Aunque, todo hay que decirlo, otra de las peculiaridades del ‘Boxing Day’ es precisamente el ambiente distendido que le acompaña. Solo así se explica que en ocasiones como la de 1963, se les permitiera a las defensas de todos los conjuntos que escondiesen los dientes parcialmente, colaborando a que fuera tomando forma una gesta de las que marean: 66 goles en una misma jornada. O solo así se entiende también que en la estrafalaria clasificación que ordena a los equipos por la cantidad de puntos logrados en 26 de diciembre, el Coventry City y el Blackburn Rovers, actualmente apartados del primer escalafón competitivo, ocupen puestos Champions, solo superados por Manchester United y Arsenal. Será que Santa Claus reparte la magia sin entender demasiado de presupuestos.

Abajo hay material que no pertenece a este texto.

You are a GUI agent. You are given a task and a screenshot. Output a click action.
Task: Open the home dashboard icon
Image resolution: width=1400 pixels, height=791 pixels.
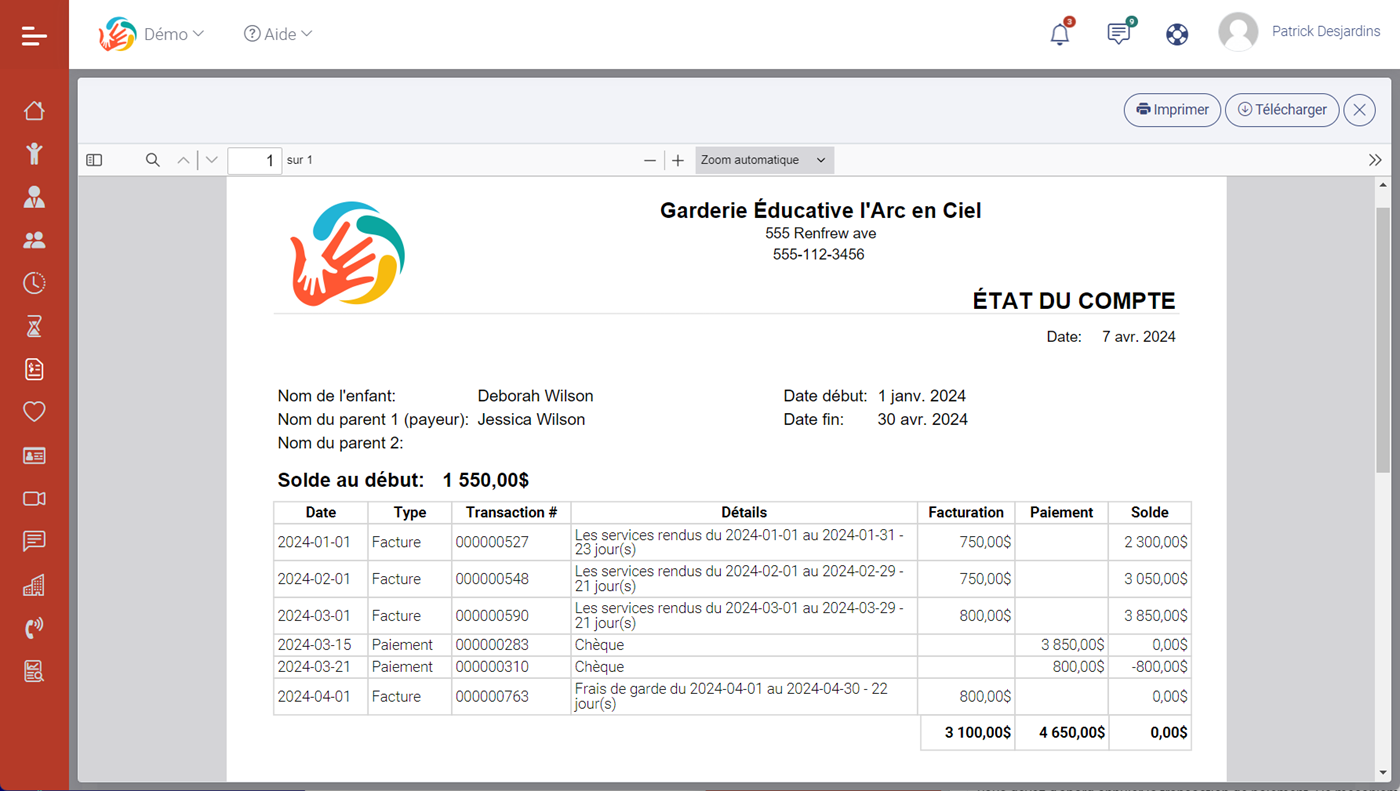[34, 110]
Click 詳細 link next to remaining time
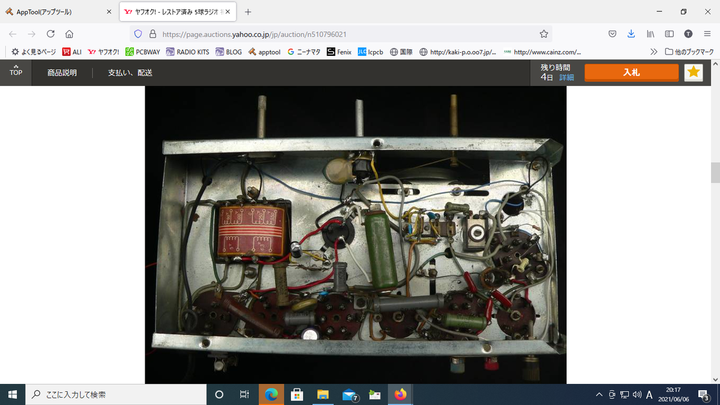The height and width of the screenshot is (405, 720). 567,77
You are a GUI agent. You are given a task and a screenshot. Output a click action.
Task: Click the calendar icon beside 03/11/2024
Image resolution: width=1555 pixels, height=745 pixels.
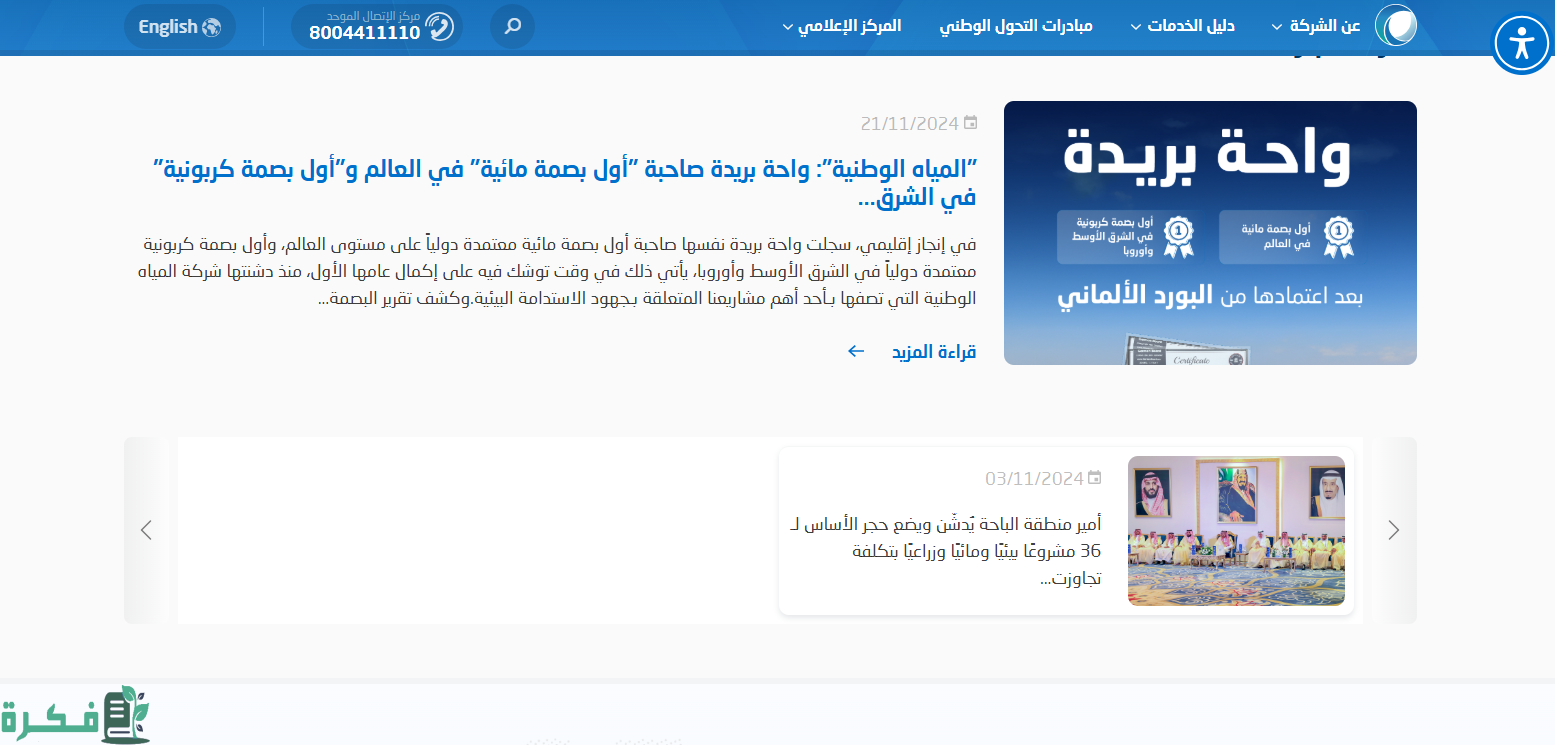pyautogui.click(x=1094, y=478)
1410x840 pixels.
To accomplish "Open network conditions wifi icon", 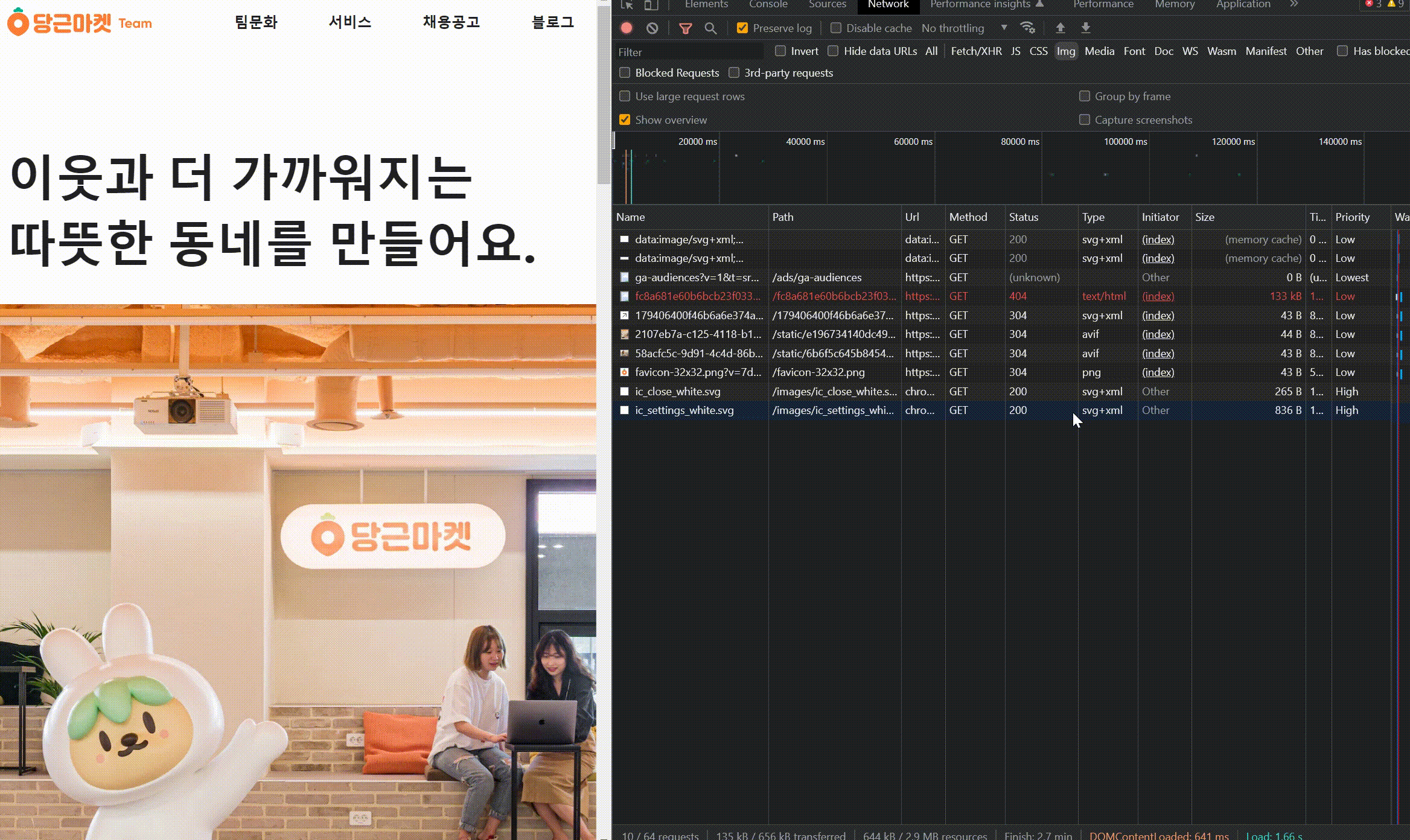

Pero no es oro todo lo que reluce. En su día, tótems de la cultura futbolística como Sir Alex Fergusson, Arsène Wenger o Fabio Capello, cansados de tener que hacer las alineaciones mientras se comían el pavo, pidieron que se cerrara el tinglado y se estableciera un parón. Pero ni caso. En Inglaterra el ‘Boxing Day’ no se toca, como el té de las cinco de la tarde. Por mucha pena que den los propios integrantes de las instituciones deportivas, que son los que ven más perturbado su calendario ante tal aluvión de enfrentamientos. Aunque, eso sí, a veces ellos mismos también pillan cacho. En la edición navideña de 1979, los archienemigos Sheffield Wednesday y Sheffield United, tratando de sobrevivir en las catacumbas del fútbol de las Islas, se vieron las caras en el viejo Hillsborough. Aquel día se congregaron 49.309 almas en las gradas (estableciendo un récord de asistencia en un partido de Tercera División). El partido lo ganaron los ‘owls’ por un fulminante 4-0, y el segundo gol de la tarde lo metió Terry Curran que, presó de la emoción, celebró el tanto arrodillándose chulesco ante la hinchada rival. Los aficionados del United reaccionaron a la provocación del jugador lanzándole monedas de todo tipo. El propio Curran, en una entrevista que le hizo Daily Mail muchos años después, admitió que si al acabar el partido se hubiera entretenido a recoger todo el cobre caído, hubiera visto multiplicado por más de cinco su sueldo semanal de 300 libras.

155 años, como ven, dan para muchas historietas. Cuenta la leyenda que Papá Noel reside actualmente en el Polo Norte, con su mujer y la pandilla de duendes que apadrina a cambio de que le fabriquen los regalos que luego debe repartir por todo el globo. Santa Claus solo trabaja un día al año, y desconocemos si lo cotiza. Pero lo que damos por seguro, dado el amplio territorio que cubre la distribuidora que regenta, es que durante el día de Navidad no tiene tiempo ni para pararse a fumar un cigarrillo. Por eso cuando acaba la jornada, llega el 26 e inicia su camino de regreso a casa, nunca se le olvida hacer una última parada en el Reino Unido, que le pilla de camino. “Cariño, ve yendo tú a dormir… Llegaré enseguida. Ya te explicaré mañana cómo ha salido todo”, le comenta por telepatía a la señora Noel, para evitarle preocupaciones. La cama puede esperar un poco más. Nada como ver un buen partido de fútbol, cerveza en mano, para relajar tensiones después de tanto frenesí laboral acumulado.